Brian De Palma brings his film director’s eye to Are Snakes Necessary? (Hard Case, £16.99), written in collaboration with the author Susan Lehman. The novel merges fierce political satire with the tale of a corrupt senator happy to cheat on his wife, despite her suffering from Parkinson’s disease. The latest object of his lust is a young videographer hired to record his campaign. Of course, things go from bad to worse and the senator is forced to call in a fixer to sort out the trouble. Terrible consequences ensue, all the way from Washington to Las Vegas to Paris. A globe-trotting sleaze-fest.
The story is pushed forward by the three drives of classic noir — sex, money and power, with the first two only seen as stepping stones on the way to the third. Everyone is either corrupt or on their way to being so. The book is giddy on its own pastiche. Yes, this is a film-maker’s novel, with the many short chapters acting like scenes in a movie and the characters painted in deft strokes, one or two emotions at a time. In truth, there is only one goal: to survive in the swamp pit. In which case, this might well be the best ever user’s manual on swamp survival.

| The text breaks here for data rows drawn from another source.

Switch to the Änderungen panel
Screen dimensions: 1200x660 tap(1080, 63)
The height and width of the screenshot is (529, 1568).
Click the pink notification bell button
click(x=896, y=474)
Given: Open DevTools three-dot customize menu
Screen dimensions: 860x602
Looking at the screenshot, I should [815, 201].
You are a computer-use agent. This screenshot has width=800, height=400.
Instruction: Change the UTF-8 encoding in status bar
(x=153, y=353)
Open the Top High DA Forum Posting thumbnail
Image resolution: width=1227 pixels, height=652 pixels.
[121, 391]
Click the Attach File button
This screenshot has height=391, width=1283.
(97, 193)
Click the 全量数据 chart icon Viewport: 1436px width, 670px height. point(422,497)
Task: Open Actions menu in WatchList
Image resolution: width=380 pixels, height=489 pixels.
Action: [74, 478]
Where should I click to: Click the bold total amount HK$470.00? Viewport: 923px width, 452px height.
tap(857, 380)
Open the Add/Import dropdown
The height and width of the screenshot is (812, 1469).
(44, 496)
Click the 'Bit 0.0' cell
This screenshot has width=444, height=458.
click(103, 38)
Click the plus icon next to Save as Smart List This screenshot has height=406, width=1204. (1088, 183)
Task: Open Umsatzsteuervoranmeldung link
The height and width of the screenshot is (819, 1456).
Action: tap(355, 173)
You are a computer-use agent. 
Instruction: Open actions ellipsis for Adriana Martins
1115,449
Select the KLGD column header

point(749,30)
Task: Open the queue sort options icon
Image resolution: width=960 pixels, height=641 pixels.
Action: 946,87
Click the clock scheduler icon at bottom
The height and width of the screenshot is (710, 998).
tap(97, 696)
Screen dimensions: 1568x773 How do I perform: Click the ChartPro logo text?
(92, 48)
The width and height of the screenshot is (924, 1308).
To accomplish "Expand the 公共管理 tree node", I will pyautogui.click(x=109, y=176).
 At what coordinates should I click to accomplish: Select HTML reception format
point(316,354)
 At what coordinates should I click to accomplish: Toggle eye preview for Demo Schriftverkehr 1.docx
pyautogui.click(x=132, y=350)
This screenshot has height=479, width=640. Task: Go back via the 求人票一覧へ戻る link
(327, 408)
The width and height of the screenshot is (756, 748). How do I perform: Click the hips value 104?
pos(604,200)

Joe Thomas also deals with corrupt figures of authority, but in a very British setting. His novel Bent (Arcadia, £9.99) examines the true life story of Harold Challenor, SAS commando turned notorious detective sergeant in the Met. In the second world war he parachuted behind enemy lines to perform remarkable feats of bravery. But civvy street found him embedded in a very different
battlefield, the grimy backstreets and side alleys of 1960s Soho. He became a highly controversial figure, dealing with gangs, strip-club owners and racketeers, and inevitably getting dragged down to their level.
Told in sparse, energetic, fragmented prose, this is a crooked copper story that hits hard.